The difference between God and us in this case is:

1. He is God.
2. He cannot sin nor can He tempt to sin.
3. God is permitted to do things we are not.
4. Adam was not fallen, we are and we are commanded not to tempt others to sin. Honestly, there is enough opportunity with small children to discipline without giving them opportunity to sin.


----------



## Pergamum

So what does the author recommend? Does he recommend leaving candy out in the open or something?


----------



## Semper Fidelis

trevorjohnson said:


> So what does the author recommend? Does he recommend leaving candy out in the open or something?



Dude, I don't know. I just know that I have enough to keep up with in trying to discipline for offenses my kids commit from their sin nature and I don't need somebody suggesting ways to tempt an immature kid to rebel against my authority even more.


----------



## Pergamum

Rich;

I'll have to wait about 3 weeks before I read the book and then post a reply. I am leary to agree or disagree because I ha ve no idea what exactly is being proposed. BUt yes, kids have enough sin without creating more opportunities...


----------



## kvanlaan

Wait a minute here. I realise that there are many opportunities to teach without tempting our children, but I think you may be taking it a bit far. 

When I tell Joseph that he is not to touch the apple grinder that I am working on, I expect him to obey, though it sits on the table before him when I step out of the room and leave him alone. This is not tempting him to sin, it is training a child to obey. 

Otherwise, where does it end? "Officer, the man tempted my boy to sin by opening the cash register to make change. Junior couldn't help himself but to reach in and take a fistful." I don't mean for this example to sound sarcastic, but it is a rather logical (though perhaps ridiculous) line to follow from the previous argument. 

I guess my point is that I don't want my child's testing to be done on the goods of others, I'd rather test him in the home under my own terms and conditions. Furthermore, it is done in love, and to assure me that I have sufficiently readied my child for the world which will assail him the moment he leaves my care. Will he turn his face away when the scantily clad teenage girl walks by or will he gawk in awe/lust? I need to make sure that he's ready, as he will be leading his own family one day. I don't do it to torment him, I do it because I love him.

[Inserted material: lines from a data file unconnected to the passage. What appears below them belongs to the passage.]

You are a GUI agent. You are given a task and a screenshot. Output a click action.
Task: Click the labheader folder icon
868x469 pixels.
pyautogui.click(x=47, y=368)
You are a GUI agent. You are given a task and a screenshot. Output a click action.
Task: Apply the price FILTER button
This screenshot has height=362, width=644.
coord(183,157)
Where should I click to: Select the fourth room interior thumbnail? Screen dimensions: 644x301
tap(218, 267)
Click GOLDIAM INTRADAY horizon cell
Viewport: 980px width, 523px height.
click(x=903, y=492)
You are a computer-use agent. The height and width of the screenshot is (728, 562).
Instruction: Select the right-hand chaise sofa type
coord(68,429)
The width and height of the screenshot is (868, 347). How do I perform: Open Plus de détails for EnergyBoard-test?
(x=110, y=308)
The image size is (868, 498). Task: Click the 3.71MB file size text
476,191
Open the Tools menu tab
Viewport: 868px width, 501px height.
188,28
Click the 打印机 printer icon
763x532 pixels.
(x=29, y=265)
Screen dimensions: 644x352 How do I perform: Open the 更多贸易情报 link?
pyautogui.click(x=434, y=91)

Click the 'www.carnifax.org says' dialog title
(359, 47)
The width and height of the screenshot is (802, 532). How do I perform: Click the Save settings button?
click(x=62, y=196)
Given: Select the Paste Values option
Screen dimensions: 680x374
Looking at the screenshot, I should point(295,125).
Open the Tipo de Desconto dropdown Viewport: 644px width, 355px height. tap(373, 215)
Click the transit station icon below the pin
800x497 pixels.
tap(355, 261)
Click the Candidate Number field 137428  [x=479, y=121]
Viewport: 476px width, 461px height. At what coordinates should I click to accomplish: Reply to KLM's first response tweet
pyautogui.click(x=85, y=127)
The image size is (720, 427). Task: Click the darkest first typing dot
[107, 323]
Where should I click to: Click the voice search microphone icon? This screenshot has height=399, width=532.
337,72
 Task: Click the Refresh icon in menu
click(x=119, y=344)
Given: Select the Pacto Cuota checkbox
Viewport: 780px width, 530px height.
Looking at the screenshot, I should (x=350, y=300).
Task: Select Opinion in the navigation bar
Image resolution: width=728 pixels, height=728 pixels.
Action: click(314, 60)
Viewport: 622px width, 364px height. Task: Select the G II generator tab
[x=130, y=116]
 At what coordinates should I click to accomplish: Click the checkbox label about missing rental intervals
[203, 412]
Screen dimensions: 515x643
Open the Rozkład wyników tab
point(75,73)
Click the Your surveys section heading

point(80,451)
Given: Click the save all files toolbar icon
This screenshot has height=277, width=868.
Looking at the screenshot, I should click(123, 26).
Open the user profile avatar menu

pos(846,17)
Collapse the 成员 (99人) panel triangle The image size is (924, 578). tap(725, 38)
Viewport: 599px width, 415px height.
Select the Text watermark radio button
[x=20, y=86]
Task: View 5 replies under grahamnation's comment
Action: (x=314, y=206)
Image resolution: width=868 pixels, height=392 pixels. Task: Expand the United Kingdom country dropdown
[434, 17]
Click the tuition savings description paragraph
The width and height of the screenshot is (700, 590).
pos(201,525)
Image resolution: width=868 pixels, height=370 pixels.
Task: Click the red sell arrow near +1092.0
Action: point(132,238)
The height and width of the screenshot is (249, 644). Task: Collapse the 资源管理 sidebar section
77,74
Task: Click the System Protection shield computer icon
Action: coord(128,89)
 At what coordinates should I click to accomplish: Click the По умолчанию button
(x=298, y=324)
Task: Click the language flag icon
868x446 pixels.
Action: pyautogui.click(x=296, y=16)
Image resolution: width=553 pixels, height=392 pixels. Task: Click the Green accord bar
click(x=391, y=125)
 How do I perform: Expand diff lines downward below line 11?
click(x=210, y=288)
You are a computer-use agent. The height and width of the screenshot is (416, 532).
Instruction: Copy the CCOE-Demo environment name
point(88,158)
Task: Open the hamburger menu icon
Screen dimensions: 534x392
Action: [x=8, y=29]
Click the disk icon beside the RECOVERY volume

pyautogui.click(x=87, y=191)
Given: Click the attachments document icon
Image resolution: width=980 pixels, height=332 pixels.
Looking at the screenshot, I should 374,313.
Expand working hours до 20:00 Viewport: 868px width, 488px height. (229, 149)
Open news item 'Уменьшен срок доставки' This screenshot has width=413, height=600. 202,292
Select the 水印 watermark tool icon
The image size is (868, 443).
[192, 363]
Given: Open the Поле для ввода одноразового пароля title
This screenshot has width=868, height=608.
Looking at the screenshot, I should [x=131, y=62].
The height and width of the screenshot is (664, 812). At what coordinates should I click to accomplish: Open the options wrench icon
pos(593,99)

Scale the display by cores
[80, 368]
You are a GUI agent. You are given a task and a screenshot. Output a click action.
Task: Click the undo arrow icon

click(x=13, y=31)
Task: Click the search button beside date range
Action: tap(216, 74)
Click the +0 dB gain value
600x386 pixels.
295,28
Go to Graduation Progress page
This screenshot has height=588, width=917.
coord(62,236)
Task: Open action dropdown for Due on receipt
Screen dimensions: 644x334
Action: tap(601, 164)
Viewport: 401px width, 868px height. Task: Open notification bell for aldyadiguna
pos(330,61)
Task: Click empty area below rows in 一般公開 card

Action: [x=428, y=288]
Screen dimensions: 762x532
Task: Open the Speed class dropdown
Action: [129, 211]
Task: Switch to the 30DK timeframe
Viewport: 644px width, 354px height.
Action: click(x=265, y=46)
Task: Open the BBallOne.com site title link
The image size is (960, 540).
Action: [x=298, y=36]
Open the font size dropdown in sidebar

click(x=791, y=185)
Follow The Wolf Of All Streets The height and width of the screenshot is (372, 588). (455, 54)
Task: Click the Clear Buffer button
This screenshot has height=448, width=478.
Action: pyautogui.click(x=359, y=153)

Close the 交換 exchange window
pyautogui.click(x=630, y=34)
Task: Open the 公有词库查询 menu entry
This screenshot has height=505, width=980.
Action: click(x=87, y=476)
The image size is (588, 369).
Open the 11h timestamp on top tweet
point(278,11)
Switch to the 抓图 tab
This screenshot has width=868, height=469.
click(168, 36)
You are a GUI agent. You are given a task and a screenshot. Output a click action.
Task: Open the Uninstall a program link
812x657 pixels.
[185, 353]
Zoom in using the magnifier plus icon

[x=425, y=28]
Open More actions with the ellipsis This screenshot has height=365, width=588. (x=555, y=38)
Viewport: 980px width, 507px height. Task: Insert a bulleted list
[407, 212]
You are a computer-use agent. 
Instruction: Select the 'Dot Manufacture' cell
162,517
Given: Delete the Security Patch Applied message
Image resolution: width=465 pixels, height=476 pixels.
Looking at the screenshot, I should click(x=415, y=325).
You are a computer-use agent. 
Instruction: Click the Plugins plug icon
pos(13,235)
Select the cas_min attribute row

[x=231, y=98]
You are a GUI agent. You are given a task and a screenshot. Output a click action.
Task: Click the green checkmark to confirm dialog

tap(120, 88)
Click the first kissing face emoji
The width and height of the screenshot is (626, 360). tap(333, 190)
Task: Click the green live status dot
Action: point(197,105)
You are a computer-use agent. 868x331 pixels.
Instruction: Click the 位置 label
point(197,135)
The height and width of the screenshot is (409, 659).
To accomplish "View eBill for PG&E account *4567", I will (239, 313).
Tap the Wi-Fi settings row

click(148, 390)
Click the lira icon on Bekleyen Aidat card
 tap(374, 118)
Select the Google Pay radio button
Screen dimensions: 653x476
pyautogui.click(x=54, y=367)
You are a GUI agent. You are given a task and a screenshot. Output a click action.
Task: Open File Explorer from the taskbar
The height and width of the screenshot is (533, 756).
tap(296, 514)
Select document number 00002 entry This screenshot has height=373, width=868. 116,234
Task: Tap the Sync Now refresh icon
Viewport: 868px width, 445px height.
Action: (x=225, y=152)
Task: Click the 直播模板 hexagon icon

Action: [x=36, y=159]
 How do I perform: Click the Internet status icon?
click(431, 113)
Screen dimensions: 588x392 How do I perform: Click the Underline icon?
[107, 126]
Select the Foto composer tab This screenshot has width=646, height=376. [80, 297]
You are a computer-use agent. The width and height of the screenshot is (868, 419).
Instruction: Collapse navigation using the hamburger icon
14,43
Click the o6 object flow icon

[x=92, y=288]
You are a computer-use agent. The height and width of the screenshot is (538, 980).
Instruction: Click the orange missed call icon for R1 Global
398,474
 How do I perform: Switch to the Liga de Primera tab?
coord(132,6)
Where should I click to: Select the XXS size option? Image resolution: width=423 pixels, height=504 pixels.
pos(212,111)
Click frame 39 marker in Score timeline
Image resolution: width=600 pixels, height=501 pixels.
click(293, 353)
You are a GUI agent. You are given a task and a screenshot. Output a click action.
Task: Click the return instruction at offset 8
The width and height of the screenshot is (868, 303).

In the light of some of the comments below, Michael Pearl's theology is indefensible, true enough. And there are parts of the book which are indeed junk - he takes certain concepts too far. But there are a lot of good points in there with which I cannot find fault. I don't feel I am tempting my children, I am simply training them.


----------



## kvanlaan

Um, just a quick note on the last post - I _DO NOT_ want to make it seem like I will be passing a parade of scantily-clad young ladies in front of my boy in the privacy of my own home!  

That is likewise a logical (albeit ridiculous) line to follow from the statements I made...


----------



## Kevin

trevorjohnson said:


> So what does the author recommend? Does he recommend leaving candy out in the open or something?



Trevor, it is worse than you can imagine. Thay recomend leaving firearms out so that children will touch them so you will have an opportunity to 'spank' them. After all 'spanking' is the only way to teach er, train.

As someone raised with guns and who is raising my children around them I can not concieve of a father leaving any gun with in grabbing distence of a toddler.

In an other place they tell of pushing a child into a pond (!) in order to 'spank' her for the 'disobedience' of jumping in. See this child was complient and would not disobey the family rule about getting in the pond so since the only way to 'train' is to 'spank' they had to force the child to 'disobey' in order to 'train' her.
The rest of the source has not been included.